Adil Boulbina : origine en Algérie, âge, carrière…
Découvrez le parcours d'Adil Boulbina, futur pilier de la sélection algérienne © FAF - Algérie Zoom
Un but, un seul. Mais un but qui a fait basculer un pays entier. En envoyant l’Algérie en quarts de finale de la CAN 2025, Adil Boulbina a changé de statut. Inconnu du grand public il y a encore peu, l’ailier de 22 ans incarne aujourd’hui l’un des visages les plus attendus du football algérien.

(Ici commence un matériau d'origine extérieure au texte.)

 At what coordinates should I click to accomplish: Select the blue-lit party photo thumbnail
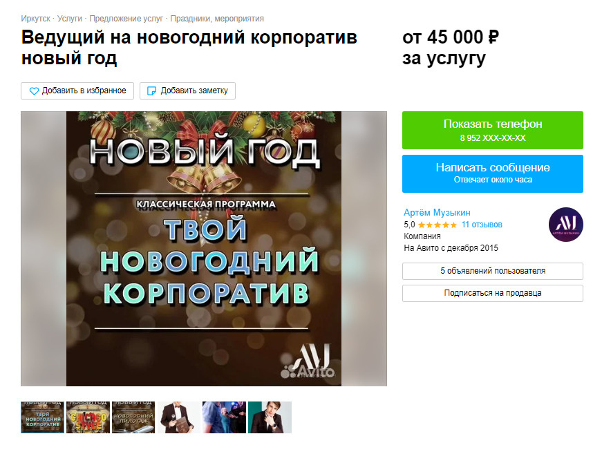click(224, 417)
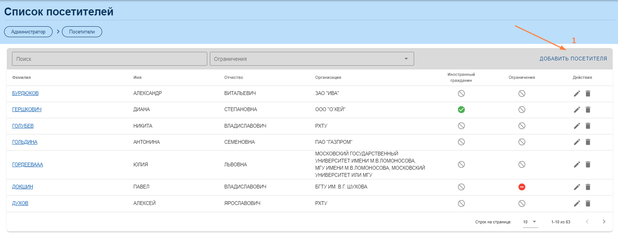Click red restriction icon for ДОКШИН
The image size is (618, 238).
click(522, 187)
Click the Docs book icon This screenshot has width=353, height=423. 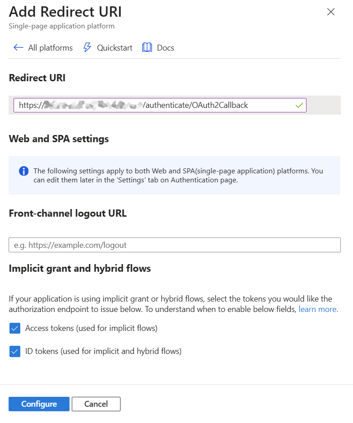(x=147, y=47)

Mardi soir, face à la RD Congo, l’Algérie cherchait une étincelle. Elle est venue d’un joueur entré sur la pointe des crampons, à la 113e minute. Adil Boulbina, lui, n’a pas hésité. Une accélération, un geste juste, puis ce ballon envoyé au fond au bout de la prolongation. Silence d’un côté, explosion de l’autre. Les Verts filent en quarts (1-0). Et un nom commence à circuler partout, dans les cafés, sur les réseaux, dans les tribunes.
Né à El Milia, formé au Paradou
Adil Boulbina voit le jour le 2 mai 2003 à El Milia, dans la wilaya de Jijel. Le football, il le touche très tôt. Direction ensuite le Paradou AC, passage presque obligé pour les jeunes talents techniques du pays. Là-bas, il apprend le jeu, les déplacements, la patience aussi. Le centre du Paradou façonne des profils précis, exigeants. Adil Boulbina s’y fond vite.
Le 16 août 2021, il goûte au monde professionnel face au NA Hussein Dey. Quelques minutes, mais déjà un signe : une passe décisive. La suite s’enchaîne. Saison après saison, il s’impose, jusqu’à devenir meilleur buteur du championnat algérien. Le public réclame son nom. Certains le surnomment même, un peu vite peut-être, le « CR7 algérien ».
Du PAC à Al Duhail, un cap franchi
L’été dernier, il quitte Alger pour Al Duhail, au Qatar. Nouveau décor, autre pression. Sur le banc, Djamel Belmadi, ancien sélectionneur des Verts. Le choix intrigue, mais Adil Boulbina répond sur le terrain. Il confirme, gagne en maturité, en visibilité. Sa trajectoire ne surprend plus vraiment ceux qui le suivent de près.
En sélection, Vladimir Petkovic prend son temps. Pas de précipitation. Il l’observe avec les A’, sous les ordres de Madjid Bouguerra, notamment lors de la Coupe arabe des nations. Convaincu, le sélectionneur l’emmène au Maroc pour la CAN 2025. Boulbina patiente encore, joue quinze minutes contre le Soudan. Puis vient ce soir face au Congo. Et ce but.
Aujourd’hui, son nom s’impose naturellement dans le débat. L’Algérie tient peut-être là bien plus qu’un joker. Un joueur formé localement, passé par toutes les catégories nationales, et désormais prêt à écrire la suite. Sur le terrain, surtout.